When a group of women got together in Sun Valley last July, they all had one common interest—philanthropy. It all started when Jo Murray of Jo Murray Public Relations introduced her pro bono client Cathy Silak, president of the Idaho Community Foundation, to Barbara Thrasher.
The three discussed whether or not they could find women to participate in a charitable organization to benefit some of the under-served needs of the Wood River Valley. The result of this meeting was the formation of the Wood River Women's Charitable Foundation.
"We invited people we thought might be interested and hoped to get 25 people together, which is really hard to do," said Murray. Much to their surprise, 50 women responded to the invitation.
The group was asked to donate $1,000 each to participate in the 501c3 tax-exempt nonprofit organization, which functions with the support of the Idaho Community Foundation.

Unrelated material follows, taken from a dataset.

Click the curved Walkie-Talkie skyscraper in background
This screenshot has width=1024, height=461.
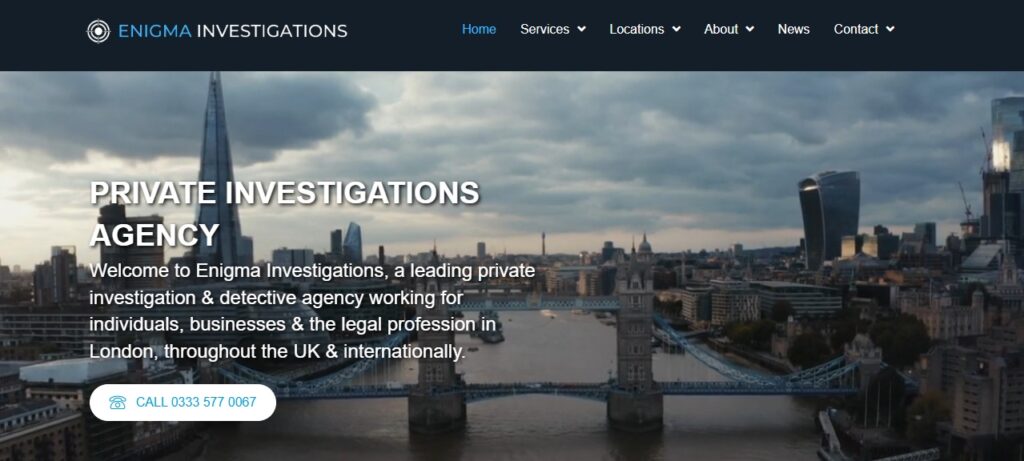(x=829, y=219)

"It's easy to give and to pay your dues to live here," Murray said. "We wanted everyone to feel included, have a voice and not feel overburdened, but to keep the group very informal. If you only have time to write a check, that's fine."
At 94 women strong, the group has had a successful year at fulfilling grant requests. A grant of $10,000 was issued to the Bellevue Library for interior physical improvements. A grant of $5,000 was given to CASA, court appointed special advocates for abused and neglected children, for recruitment, support and training of Guardians ad Litem, and the College of Southern Idaho received a $12,500 grant to purchase microscopes for a college-level biology lab at the Hailey campus. In addition, Blaine County Senior Connection received $2,500 of a $10,000 request for essential transportation to elderly and disabled citizens in the county.
Currently, the foundation is writing its bylaws, creating offices and selecting officers. "The real focus is to find projects that would not be funding and pool money ... There are few places to go for small grants," Murphy said.
There are 20 such women's groups in the country, and many have been started by women who have known each other for a long time, Murphy said.
"One of the personal benefits to this group is meeting people that I didn't know, and would never have the opportunity to meet."